What’s an XML database and how does it work?

XQuery is one of the XML family of languages that builds on what you have learned of XPath, and we use it to work with XML databases. XML databases basically work by storing XML files and building persistent indexes for them—and this indexing capacity makes it speedy and efficient to search for elements, attribute values and calculate functions (anything you can locate and process with XPath expressions) across collections of files. XML databases can run speedily because they build an index of each file, so that the computer doesn’t have to review the entire file every time you run XQuery code. Basically the database’s index stores the tree structure of XML in the database memory, and makes it available for quick retrieval through XQuery.

How to Access our eXist XML database:

We are working with a particular XML database called eXist-db, which we have installed on the NewtFire server. Usually when we work on homework exercises and on project development, we will be working on our NewtFire eXist installation, but we can also write and run XQuery locally inside <oXygen/> by clicking on the little XQuery Debugger button right next to the XSLT debugger button in the top right of the <oXygen/> window to work with a batch of files we have saved locally. For our projects we tend to prefer working with an eXist installation either on a server or offline on a local computer because a) eXist has indexing tools that we use to make it more efficient to run over multiple collections stored on a remote server, and b) we can connect the XQuery scripts and XML files we have stored in eXist to our project websites. Here’s how to access our NewtFire eXist database:

  1. In a web browser, go to http://newtfire.org:8338/
  2. Wait for eXist to load, and it will show you a page of several icons/images.
  3. Look for the eXide button in the second row of icons and click on it. An interface will open where you can input XQuery code and work with the collections of files we have stored here.
  4. For our first assignments, a login is not strictly necessary, but as you work on projects or if you wish to save your XQuery code to a directory you create here, you will need to log in with a username and password. If you are an enrolled student in one of my digital humanities courses, I will likely have created a login for you, and for details please see Courseweb.
  5. If you save an XQuery script to the database, give it a file extension to identify it as XQuery: filename.xql or filename.xquery. Note: You can also write XQuery in <oXygen/> to query a document or collection on your local computer: Open a new XQuery file from File -> New, and you will notice that <oXygen/> uses the .xquery extension.
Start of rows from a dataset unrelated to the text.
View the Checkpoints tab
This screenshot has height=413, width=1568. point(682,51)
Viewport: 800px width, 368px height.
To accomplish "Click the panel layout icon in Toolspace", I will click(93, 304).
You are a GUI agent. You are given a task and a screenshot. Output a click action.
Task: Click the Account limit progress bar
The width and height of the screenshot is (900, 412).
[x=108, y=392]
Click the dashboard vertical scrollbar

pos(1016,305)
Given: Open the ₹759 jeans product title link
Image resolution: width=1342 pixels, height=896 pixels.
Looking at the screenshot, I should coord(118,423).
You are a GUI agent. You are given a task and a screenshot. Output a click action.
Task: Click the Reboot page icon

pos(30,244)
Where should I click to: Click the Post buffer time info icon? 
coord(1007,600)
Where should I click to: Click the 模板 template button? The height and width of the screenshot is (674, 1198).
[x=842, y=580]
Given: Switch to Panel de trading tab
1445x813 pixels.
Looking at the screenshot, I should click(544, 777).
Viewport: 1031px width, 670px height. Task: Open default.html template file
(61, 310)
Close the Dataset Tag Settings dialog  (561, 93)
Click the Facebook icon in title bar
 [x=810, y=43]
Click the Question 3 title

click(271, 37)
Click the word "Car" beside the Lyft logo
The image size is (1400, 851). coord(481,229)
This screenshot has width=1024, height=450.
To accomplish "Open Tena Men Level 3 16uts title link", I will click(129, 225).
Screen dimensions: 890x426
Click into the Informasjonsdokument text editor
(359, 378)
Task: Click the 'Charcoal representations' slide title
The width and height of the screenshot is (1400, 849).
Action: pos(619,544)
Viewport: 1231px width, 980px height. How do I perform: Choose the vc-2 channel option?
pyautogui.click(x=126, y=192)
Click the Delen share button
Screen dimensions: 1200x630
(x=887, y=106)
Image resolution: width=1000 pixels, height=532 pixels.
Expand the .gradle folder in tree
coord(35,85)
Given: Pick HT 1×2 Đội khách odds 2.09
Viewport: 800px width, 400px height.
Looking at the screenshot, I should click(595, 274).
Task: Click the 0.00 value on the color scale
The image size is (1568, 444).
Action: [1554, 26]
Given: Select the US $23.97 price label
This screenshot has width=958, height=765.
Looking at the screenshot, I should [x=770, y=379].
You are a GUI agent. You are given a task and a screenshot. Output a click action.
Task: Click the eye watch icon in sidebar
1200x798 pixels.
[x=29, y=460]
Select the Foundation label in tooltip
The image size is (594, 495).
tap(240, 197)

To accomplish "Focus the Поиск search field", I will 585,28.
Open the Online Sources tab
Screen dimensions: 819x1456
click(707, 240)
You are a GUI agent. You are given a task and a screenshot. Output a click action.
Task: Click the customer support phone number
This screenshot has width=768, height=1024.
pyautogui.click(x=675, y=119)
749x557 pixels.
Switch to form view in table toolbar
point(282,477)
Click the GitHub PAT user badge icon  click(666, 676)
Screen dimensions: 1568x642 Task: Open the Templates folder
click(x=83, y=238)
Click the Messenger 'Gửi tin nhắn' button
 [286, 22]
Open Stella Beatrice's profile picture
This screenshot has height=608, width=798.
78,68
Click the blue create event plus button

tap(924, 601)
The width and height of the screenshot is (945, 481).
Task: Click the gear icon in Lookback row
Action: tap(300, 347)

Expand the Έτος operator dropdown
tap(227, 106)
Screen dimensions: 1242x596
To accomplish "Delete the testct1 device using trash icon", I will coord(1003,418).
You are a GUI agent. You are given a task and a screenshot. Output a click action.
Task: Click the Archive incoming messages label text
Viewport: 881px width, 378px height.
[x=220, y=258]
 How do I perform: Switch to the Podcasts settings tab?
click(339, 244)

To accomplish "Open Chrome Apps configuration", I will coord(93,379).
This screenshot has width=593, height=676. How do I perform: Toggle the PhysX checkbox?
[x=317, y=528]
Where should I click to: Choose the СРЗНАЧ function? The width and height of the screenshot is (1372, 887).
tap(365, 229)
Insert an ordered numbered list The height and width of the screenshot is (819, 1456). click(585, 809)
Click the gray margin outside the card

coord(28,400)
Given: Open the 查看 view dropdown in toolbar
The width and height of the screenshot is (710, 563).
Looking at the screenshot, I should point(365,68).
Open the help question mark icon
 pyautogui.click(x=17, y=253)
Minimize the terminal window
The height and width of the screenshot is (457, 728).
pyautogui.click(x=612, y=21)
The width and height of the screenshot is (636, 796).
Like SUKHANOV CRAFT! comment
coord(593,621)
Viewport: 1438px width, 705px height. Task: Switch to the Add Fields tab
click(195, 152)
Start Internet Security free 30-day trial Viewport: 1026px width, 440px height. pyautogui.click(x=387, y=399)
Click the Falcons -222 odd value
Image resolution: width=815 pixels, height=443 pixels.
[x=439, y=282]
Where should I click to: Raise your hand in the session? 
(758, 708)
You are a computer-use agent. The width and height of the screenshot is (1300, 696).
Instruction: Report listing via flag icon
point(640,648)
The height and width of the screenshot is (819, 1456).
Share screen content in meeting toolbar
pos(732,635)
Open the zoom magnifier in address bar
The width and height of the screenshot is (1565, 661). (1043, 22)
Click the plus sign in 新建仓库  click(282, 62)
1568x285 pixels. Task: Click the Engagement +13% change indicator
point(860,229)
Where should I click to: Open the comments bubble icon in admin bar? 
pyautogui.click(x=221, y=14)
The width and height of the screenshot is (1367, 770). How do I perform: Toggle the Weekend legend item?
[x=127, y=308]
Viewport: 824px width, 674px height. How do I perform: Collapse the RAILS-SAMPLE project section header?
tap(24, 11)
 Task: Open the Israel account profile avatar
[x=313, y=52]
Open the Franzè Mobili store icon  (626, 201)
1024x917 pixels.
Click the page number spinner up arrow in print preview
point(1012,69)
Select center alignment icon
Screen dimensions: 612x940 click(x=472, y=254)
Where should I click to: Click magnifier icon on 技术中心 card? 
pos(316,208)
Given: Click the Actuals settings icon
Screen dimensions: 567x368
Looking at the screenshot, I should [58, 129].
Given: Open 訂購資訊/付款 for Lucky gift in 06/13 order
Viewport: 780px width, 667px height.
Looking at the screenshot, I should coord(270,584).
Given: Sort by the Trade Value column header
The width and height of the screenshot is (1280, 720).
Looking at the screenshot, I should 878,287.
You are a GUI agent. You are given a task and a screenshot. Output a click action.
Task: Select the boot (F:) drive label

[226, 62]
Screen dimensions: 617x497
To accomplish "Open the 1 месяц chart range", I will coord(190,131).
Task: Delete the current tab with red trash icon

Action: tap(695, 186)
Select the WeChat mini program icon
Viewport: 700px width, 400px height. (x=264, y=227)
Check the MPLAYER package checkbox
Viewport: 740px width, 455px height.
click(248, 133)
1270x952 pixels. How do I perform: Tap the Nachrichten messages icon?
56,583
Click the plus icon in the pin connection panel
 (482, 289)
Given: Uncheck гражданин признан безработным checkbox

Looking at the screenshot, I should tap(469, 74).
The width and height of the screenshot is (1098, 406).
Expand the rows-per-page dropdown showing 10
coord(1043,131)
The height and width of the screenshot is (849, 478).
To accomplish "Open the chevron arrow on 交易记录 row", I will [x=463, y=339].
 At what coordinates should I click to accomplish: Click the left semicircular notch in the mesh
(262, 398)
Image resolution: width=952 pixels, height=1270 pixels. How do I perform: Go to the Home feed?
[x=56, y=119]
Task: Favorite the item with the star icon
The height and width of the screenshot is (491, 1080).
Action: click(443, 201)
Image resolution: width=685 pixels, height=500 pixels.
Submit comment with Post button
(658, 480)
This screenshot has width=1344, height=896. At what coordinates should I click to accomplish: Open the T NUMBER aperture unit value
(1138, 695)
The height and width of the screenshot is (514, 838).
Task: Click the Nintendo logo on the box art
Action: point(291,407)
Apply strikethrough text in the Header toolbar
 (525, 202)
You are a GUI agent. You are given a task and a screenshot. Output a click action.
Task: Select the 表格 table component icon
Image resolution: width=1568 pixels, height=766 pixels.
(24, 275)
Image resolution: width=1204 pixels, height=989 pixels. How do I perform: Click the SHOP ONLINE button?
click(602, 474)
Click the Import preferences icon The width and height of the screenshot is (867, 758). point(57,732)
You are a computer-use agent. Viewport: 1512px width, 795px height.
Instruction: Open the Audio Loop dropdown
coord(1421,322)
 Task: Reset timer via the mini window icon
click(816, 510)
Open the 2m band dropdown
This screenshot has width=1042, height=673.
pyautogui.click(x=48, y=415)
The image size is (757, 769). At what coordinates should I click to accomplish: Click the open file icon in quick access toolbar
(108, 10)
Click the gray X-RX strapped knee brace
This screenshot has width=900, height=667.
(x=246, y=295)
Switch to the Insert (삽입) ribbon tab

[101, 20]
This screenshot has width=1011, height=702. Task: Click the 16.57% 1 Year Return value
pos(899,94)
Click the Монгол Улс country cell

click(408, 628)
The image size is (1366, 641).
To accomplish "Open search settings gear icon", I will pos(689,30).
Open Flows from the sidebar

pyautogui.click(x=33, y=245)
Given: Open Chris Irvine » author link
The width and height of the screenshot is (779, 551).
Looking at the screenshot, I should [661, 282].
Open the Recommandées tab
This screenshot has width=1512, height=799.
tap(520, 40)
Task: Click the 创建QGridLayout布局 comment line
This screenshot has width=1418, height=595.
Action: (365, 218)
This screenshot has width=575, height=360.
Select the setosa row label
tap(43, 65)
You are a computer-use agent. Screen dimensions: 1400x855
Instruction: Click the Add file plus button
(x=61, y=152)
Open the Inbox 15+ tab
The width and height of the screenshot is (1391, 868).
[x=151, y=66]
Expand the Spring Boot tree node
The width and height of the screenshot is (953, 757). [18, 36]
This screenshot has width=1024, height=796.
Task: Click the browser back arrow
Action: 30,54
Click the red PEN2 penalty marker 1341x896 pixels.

How the database is organized:

eXist holds file directories, or collections in a hierarchical structure, so that you can access and query a collection of XML files all together. You might think of a collection as one giant XML file with subfiles inside, so you can step up and down the file directory structure with XPath just as you step up and down the XML element hierarchy in the parent/ancestor and child/descendant axes within a single XML document. In the eXist database there is a single root directory called db, with subfolders containing folders (or collections), which may in turn contain their own subfolders (more collections), and finally files. I’ve installed a copy of our Georg Forster XML file here, in a collection called voyages, inside a directory called pacific, and that means that its address in our database is /db/pacific/voyages/ForsterGeorgComplete.xml, starting from the root db directory.

As we work on project development, you may find that you want to upload your own collection of XML files into eXist, and we’ll walk you through how to do that. This is different from uploading files to publish on your web space, which makes them publicly viewable but doesn’t build index files or let you collect, extract, and remix your coding using XQuery.

XQuery for a Single Document vs. a Collection:

XQuery uses XPath expressions to find its way through its index of files. It can work on one file, or on a whole collection, thus:

Actually, both doc() and collection() are XPath expressions (doc() reaches for an XML document node and the collection() function retrieves a collection of document nodes). We’ll be adding more XPath once you’ve designated the document or collection: You can write Xpath expressions, use predicates, functions, and walk up and down axes. Your XPath expressions will locate results from all the files in a collection as long as those files are coded (at least structurally) in the same or similar ways.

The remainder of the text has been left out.